Move github.com/elasitc/beats/v7/common/transport/tlscommon (#19)

Author: kvch

README.md

@@ -16,3 +16,4 @@ Provided packages:
 * `github.com/elastic/elastic-agent-libs/mapstr` is the old `github.com/elastic/beats/v7/libbeat/common.MapStr`. It is an extra layer on top of `map[string]interface{}`.
 * `github.com/elastic/elastic-agent-libs/safemapstr` contains safe operations for `mapstr.M`.
 * `github.com/elastic/elastic-agent-libs/str` the previous `stringset.go` file from `github.com/elastic/beats/v7/libbeat/common`. It provides a string set implementation. 
+* `github.com/elastic/elastic-agent-libs/transport/tlscommon` TLS configuration and validation, CA pinning, etc.

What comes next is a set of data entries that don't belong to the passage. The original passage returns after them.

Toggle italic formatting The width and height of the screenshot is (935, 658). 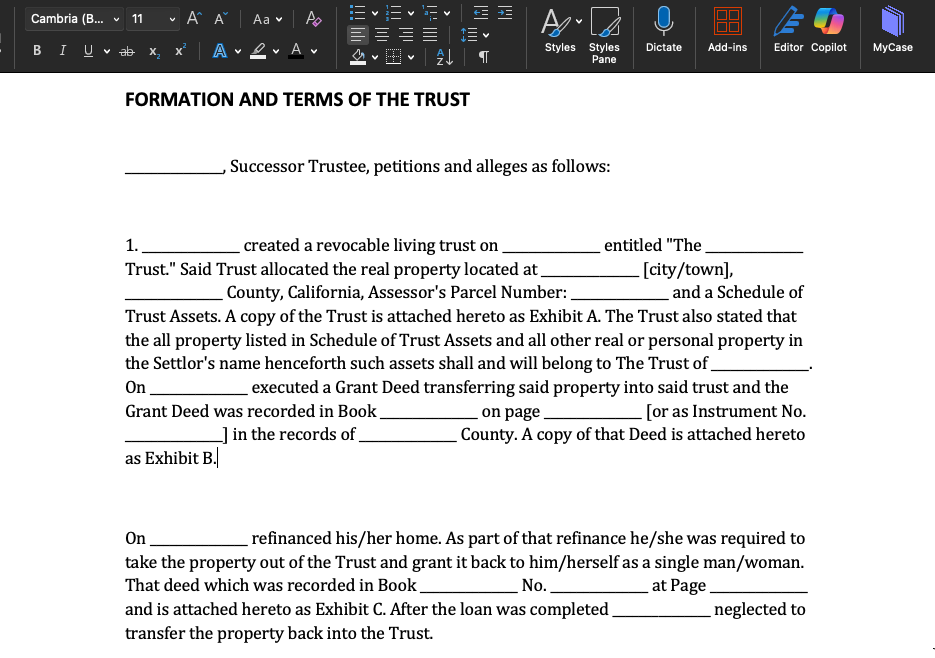tap(63, 51)
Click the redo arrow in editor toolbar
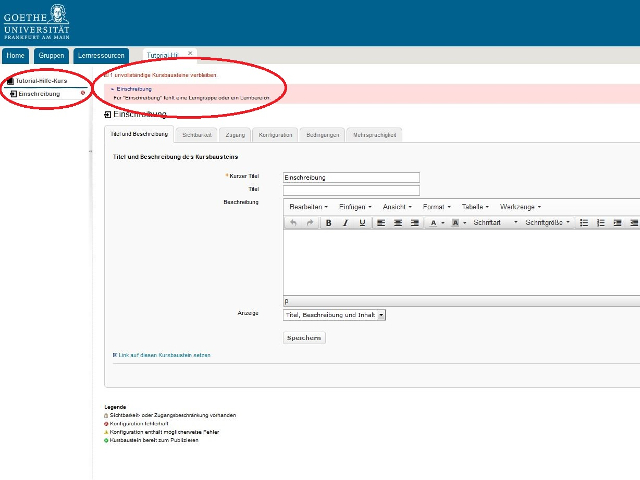 (x=309, y=223)
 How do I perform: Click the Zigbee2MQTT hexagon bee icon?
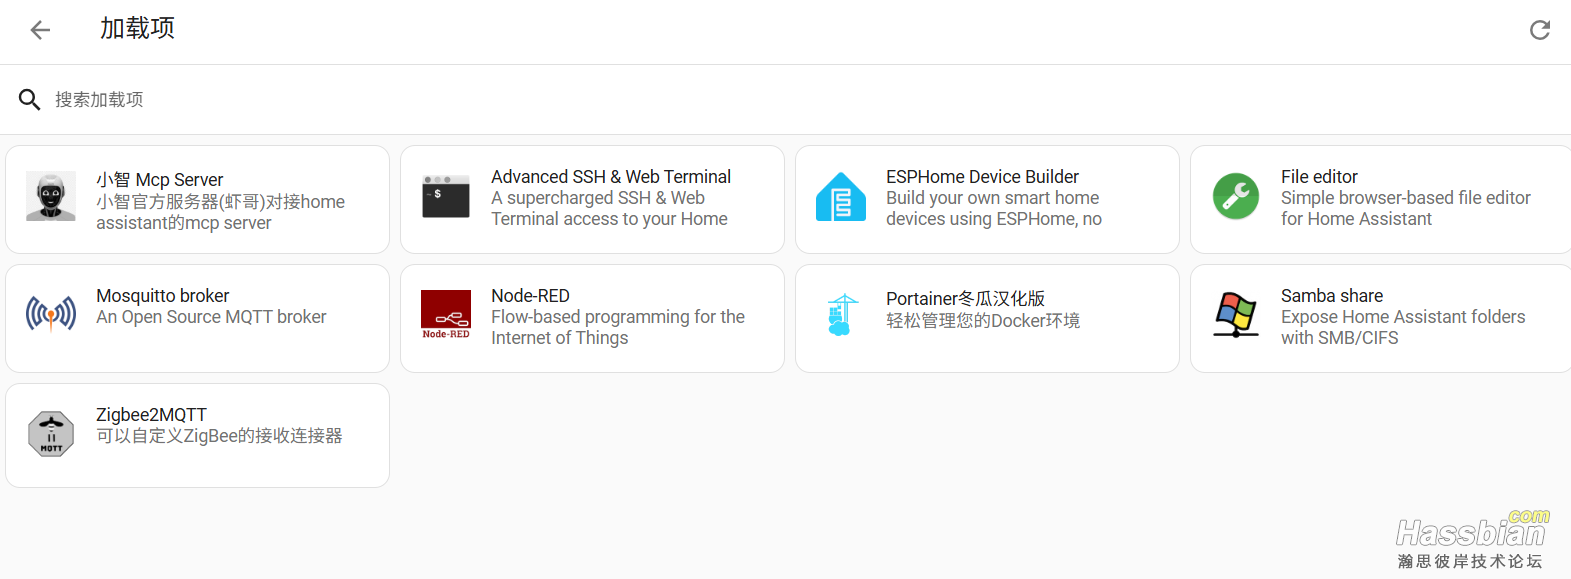coord(51,434)
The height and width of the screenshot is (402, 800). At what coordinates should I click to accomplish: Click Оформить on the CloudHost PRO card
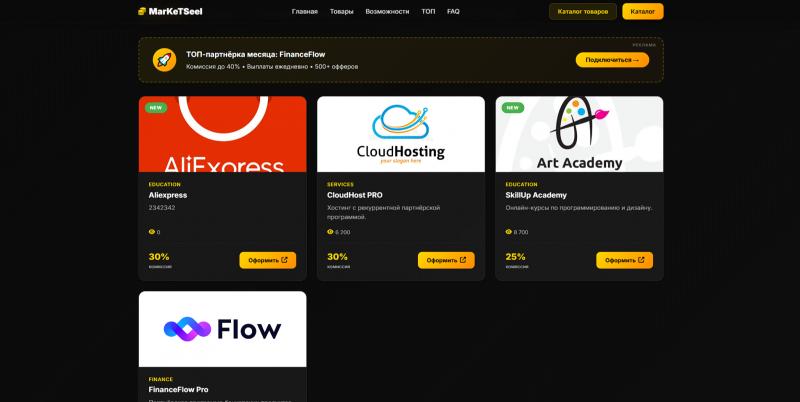(446, 260)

transport/tlscommon/ca_pinning.go

@@ -0,0 +1,60 @@
+// Licensed to Elasticsearch B.V. under one or more contributor
+// license agreements. See the NOTICE file distributed with
+// this work for additional information regarding copyright
+// ownership. Elasticsearch B.V. licenses this file to you under
+// the Apache License, Version 2.0 (the "License"); you may
+// not use this file except in compliance with the License.
+// You may obtain a copy of the License at
+//
+//     http://www.apache.org/licenses/LICENSE-2.0
+//
+// Unless required by applicable law or agreed to in writing,
+// software distributed under the License is distributed on an
+// "AS IS" BASIS, WITHOUT WARRANTIES OR CONDITIONS OF ANY
+// KIND, either express or implied.  See the License for the
+// specific language governing permissions and limitations
+// under the License.
+
+package tlscommon
+
+import (
+	"crypto/sha256"
+	"crypto/x509"
+	"encoding/base64"
+	"errors"
+)
+
+// ErrCAPinMissmatch is returned when no pin is matched in the verified chain.
+var ErrCAPinMissmatch = errors.New("provided CA certificate pins doesn't match any of the certificate authorities used to validate the certificate")
+
+// verifyCAPin loops through the verified chains and will try to match the certificates pin.
+//
+// NOTE: Defining a PIN to check certificates is not a replacement for the normal TLS validations it's
+// an additional validation. In fact if you set `InsecureSkipVerify` to true and a PIN, the
+// verifiedChains variable will be empty and the added validation will fail.
+func verifyCAPin(hashes []string, verifiedChains [][]*x509.Certificate) error {
+	for _, chain := range verifiedChains {
+		for _, certificate := range chain {
+			h := Fingerprint(certificate)
+			if matches(hashes, h) {
+				return nil
+			}
+		}
+	}
+	return ErrCAPinMissmatch
+}
+
+// Fingerprint takes a certificate and create a hash of the DER encoded public key.
+func Fingerprint(certificate *x509.Certificate) string {
+	hash := sha256.Sum256(certificate.RawSubjectPublicKeyInfo)
+	return base64.StdEncoding.EncodeToString(hash[:])
+}
+
+func matches(pins []string, candidate string) bool {
+	for _, pin := range pins {
+		if pin == candidate {
+			return true
+		}
+	}
+	return false
+}